* _Description of the task_: Copy out the listing below verbatim, from its first line through the line containing "tap(21, 406)".

(Stored items from a collection)
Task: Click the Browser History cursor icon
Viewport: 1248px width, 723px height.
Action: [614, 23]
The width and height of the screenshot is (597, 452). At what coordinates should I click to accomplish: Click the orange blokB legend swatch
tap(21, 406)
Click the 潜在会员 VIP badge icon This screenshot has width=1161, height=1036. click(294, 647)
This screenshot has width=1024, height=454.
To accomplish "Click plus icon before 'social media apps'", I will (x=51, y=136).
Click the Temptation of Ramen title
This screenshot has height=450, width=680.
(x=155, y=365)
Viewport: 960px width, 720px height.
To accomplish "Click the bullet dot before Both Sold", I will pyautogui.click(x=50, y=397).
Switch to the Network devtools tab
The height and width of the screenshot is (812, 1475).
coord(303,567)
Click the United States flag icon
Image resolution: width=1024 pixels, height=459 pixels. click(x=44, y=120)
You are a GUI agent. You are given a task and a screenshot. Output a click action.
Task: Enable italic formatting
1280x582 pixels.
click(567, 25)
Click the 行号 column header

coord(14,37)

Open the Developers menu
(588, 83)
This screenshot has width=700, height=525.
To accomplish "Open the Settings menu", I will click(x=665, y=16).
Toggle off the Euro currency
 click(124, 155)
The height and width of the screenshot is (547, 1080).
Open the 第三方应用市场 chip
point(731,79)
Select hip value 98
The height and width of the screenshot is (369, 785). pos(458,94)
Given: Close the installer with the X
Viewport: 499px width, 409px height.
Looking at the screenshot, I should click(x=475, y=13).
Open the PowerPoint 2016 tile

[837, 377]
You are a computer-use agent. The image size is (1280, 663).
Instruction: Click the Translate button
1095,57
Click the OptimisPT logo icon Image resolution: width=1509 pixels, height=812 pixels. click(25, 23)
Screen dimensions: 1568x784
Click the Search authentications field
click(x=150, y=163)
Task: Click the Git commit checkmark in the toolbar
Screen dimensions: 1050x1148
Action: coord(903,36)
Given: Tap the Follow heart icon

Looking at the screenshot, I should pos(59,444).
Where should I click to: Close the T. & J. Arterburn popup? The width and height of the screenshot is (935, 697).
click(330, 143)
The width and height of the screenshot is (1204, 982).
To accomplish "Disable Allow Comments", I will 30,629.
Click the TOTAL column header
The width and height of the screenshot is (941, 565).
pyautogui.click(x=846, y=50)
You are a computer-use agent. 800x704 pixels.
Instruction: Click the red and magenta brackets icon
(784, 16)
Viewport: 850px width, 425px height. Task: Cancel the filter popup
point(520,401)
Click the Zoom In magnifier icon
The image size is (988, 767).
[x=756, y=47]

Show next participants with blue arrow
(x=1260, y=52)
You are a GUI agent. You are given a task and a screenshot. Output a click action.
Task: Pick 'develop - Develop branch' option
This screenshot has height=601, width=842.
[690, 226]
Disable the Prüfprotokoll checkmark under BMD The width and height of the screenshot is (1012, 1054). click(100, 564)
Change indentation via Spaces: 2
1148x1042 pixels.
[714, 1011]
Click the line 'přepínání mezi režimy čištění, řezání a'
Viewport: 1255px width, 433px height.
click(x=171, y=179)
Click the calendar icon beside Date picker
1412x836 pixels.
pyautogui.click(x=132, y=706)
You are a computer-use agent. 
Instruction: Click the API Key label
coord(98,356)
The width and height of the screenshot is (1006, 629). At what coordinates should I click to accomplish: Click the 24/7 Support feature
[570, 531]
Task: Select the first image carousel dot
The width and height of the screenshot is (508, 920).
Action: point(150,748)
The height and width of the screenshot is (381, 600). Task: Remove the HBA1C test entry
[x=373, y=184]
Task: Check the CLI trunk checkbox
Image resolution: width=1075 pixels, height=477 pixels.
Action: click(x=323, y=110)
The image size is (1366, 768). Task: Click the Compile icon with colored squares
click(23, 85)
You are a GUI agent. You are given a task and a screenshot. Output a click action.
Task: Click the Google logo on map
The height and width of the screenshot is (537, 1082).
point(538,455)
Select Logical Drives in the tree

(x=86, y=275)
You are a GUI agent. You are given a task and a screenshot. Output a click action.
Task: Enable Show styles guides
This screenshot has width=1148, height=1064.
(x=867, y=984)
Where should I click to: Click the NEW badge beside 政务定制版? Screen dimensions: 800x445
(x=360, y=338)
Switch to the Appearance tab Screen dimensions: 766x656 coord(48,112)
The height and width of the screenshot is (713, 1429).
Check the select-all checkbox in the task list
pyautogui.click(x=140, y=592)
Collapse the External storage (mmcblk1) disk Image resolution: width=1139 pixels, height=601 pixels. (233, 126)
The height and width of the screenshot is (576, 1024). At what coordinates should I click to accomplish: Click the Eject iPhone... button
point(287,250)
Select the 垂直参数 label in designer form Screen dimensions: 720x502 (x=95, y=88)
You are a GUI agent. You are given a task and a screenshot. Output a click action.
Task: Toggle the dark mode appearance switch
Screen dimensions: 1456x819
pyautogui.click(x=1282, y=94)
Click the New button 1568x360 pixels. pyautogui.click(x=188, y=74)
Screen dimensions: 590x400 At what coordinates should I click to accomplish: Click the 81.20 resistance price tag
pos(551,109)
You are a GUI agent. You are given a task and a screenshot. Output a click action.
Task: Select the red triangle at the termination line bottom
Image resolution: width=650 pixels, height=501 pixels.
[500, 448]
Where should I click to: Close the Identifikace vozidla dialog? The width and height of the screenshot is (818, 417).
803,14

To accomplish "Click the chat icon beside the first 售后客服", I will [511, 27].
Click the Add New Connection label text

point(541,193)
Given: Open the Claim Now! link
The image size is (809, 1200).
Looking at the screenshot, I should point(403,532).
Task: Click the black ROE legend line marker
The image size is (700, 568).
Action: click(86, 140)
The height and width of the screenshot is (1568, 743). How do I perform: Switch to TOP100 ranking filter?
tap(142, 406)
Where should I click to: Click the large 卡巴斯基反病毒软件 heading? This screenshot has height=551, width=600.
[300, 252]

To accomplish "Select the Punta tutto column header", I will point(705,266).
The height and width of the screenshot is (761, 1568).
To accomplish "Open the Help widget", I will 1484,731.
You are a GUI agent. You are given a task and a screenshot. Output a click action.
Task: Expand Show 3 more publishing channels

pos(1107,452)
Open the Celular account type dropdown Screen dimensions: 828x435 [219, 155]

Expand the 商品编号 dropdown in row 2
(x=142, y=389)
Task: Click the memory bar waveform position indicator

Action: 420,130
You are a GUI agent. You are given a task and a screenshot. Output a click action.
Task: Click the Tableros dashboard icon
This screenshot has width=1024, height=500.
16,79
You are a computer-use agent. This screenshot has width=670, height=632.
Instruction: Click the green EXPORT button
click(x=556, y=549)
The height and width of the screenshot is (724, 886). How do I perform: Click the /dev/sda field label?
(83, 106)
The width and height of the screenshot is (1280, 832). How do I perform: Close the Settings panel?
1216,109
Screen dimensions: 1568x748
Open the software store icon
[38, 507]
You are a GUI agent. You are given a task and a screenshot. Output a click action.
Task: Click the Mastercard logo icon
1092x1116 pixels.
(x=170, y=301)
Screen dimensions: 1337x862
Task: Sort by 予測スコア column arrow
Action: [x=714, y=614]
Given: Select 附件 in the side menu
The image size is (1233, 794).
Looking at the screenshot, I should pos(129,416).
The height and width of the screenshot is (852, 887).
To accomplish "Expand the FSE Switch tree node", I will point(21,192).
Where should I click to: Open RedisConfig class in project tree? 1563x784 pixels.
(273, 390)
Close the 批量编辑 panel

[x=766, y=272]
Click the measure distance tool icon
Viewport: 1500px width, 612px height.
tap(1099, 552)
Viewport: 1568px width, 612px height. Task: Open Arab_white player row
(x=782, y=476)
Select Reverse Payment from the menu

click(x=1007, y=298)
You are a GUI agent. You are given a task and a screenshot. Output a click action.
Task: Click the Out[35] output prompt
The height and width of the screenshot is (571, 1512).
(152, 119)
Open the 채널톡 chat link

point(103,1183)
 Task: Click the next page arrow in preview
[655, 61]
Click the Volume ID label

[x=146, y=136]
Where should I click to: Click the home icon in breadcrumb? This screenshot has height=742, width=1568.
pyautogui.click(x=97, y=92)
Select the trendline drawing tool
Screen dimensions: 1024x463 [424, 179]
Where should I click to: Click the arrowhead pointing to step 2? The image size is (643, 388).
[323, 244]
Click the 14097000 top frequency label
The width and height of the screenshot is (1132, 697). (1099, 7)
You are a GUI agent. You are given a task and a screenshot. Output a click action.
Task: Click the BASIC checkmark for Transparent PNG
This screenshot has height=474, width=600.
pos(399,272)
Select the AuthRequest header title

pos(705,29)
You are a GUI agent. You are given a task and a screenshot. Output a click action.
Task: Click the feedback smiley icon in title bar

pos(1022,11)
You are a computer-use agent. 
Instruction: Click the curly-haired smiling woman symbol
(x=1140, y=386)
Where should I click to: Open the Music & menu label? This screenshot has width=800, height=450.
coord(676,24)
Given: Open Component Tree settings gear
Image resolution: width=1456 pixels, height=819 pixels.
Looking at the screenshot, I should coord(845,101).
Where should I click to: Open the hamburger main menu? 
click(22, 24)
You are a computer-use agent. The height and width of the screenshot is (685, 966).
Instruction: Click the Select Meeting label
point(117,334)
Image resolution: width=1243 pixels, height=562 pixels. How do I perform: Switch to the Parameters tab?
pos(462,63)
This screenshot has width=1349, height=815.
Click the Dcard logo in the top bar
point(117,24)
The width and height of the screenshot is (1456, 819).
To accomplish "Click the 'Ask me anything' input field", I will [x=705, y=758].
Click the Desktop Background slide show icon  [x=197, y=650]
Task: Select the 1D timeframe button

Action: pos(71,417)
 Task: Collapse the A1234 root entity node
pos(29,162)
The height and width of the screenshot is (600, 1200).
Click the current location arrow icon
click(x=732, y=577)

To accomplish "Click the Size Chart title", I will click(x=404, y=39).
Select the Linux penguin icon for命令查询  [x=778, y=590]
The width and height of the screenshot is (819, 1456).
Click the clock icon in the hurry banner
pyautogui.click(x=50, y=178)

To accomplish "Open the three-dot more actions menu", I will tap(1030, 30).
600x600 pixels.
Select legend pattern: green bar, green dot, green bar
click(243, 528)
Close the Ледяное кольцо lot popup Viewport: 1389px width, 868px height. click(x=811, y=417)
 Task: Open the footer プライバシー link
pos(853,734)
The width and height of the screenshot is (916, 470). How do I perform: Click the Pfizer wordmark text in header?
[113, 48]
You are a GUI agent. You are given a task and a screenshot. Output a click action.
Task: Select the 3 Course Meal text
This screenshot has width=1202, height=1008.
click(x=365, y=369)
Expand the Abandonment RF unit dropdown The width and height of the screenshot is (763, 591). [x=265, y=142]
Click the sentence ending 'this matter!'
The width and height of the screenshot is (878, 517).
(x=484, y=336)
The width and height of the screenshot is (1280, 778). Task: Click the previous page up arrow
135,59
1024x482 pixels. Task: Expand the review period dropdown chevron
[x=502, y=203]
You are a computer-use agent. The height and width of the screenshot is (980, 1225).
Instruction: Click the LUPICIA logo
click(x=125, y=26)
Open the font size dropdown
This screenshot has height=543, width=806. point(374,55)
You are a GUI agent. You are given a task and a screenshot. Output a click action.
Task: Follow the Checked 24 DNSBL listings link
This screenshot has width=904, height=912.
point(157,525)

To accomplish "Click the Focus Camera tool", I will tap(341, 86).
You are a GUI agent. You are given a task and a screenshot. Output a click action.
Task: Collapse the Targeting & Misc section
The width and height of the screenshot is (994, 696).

* _Reply to the task_:
Task: Click the Browser History cursor icon
Viewport: 1248px width, 723px height.
Action: [614, 23]
The width and height of the screenshot is (597, 452). At what coordinates should I click to accomplish: Click the orange blokB legend swatch
tap(21, 406)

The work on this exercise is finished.